With the rant taken care of here is the context for my analysis and the graphs I share a few paragraphs later. My interesting thesis was:
On April 17th both OPEC and non OPEC members meet in Doha and I was curious to see if the meeting as an event was driving oil prices up. This would imply that the market was pricing in the possibility of a deal, which seemed at odds with the opinion of a number of oil analysts, including our own in house team. However financial media coverage was making a big push for the Doha meeting impacting oil price. So who was right; financial media coverage or oil analysts?
My first step when I start exploring any topic is to read. Before I form my own opinions I want to hear all sides of the story and gather as much data as possible. I don’t want to pen and publish a piece dissing the likelihood of finding life on Mars just as NASA is breaking the news of having found life on Mars. I also want to ensure that I understand the issues involved and take my own advice – provide a balance coverage of all point of views to my readers.
Once I form my opinion I go looking for data and analysis both in favor and against it. I keep an open mind and I can change my position as long as I see compelling content that can convince me of being right or wrong.

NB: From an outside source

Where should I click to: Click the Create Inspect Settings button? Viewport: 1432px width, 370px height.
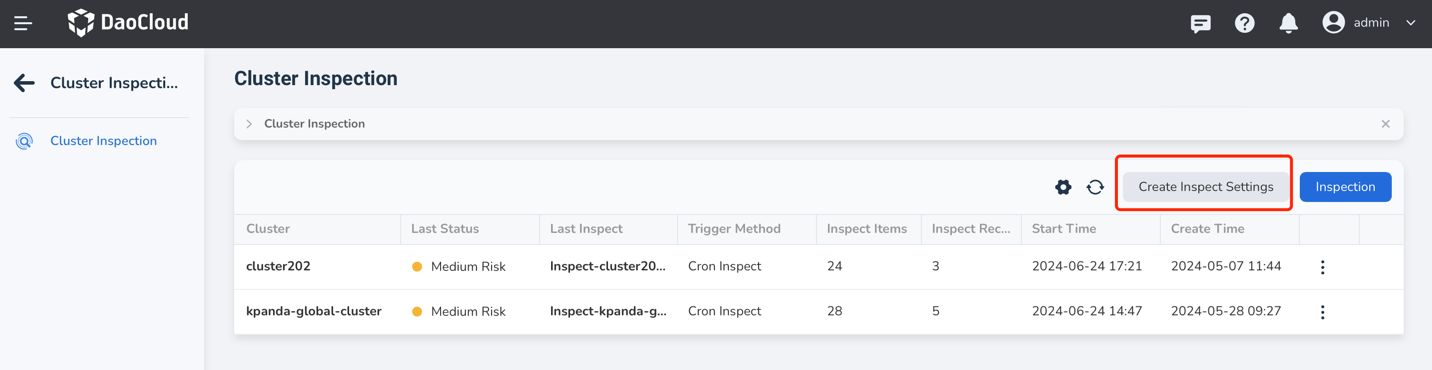click(1205, 187)
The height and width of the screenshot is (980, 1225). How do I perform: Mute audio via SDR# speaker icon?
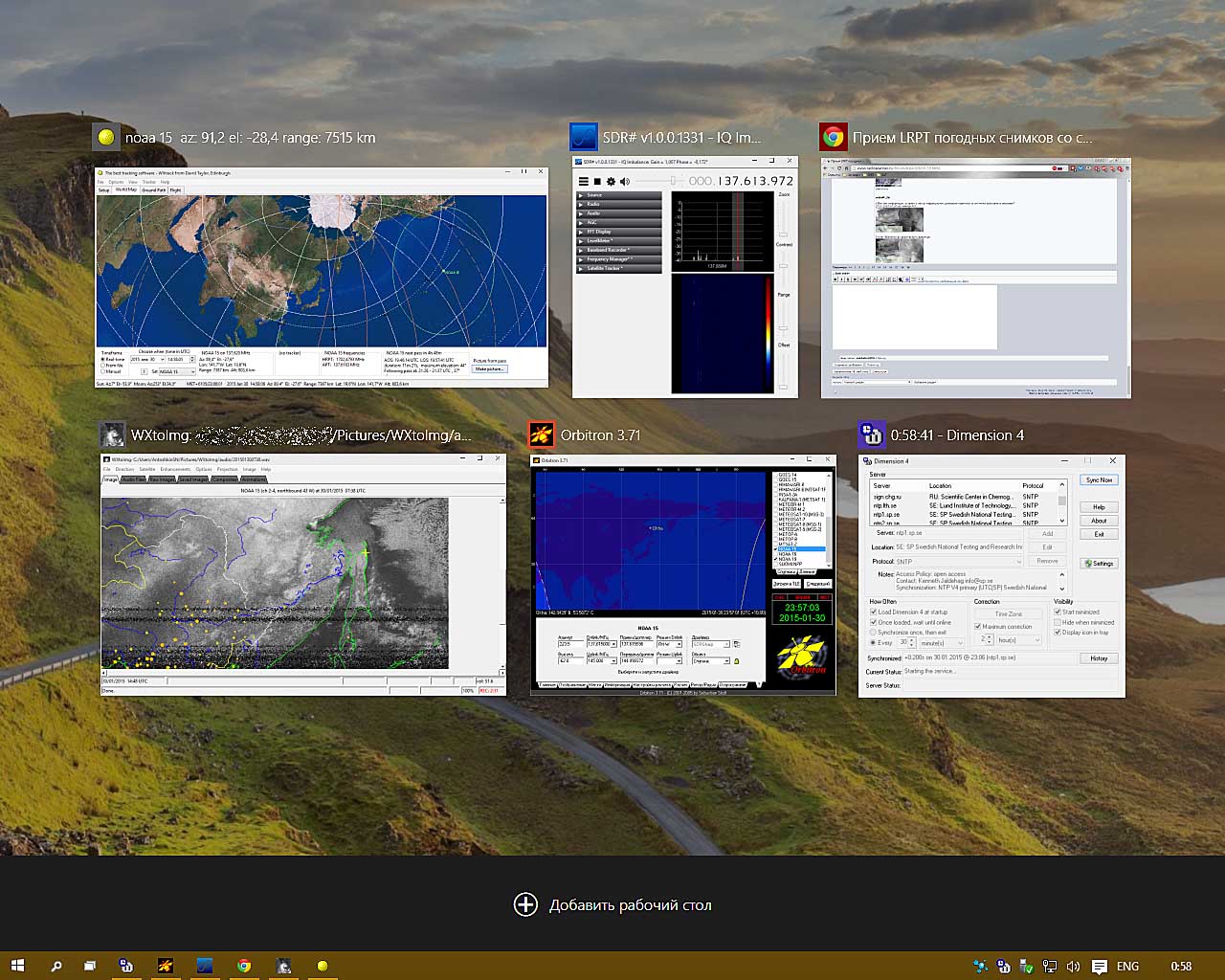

The joys of reading opinions from across the world is that you find an alternate thesis that you can make and call your own.
In the Doha’s meeting case, the compelling arguments and data were both missing. There was apparent causality given the trajectory of the event and prices, but no basis or model for that causality. A lot of talk and very little action and given the players involved the required action doesn’t seem probable. There had to be some other driver pushing prices up. Because Doha was the most visible event on the horizon it was getting all the credit. Attribution is easy, credible justification is not.
The data set for my Excel charts.
The interesting relationship I found dealt with the falling US oil rig count and US crude oil production. While US rig count has fallen by 76% over a fifteen month period, US crude oil production had only declined by 15% over the same time period. The rig count figure is reported every Friday and media coverage presents each drop with depressing write-ups about what the drop means for the future of oil production in the US and a sure sign that crude oil prices are finally going to rise again from the dead.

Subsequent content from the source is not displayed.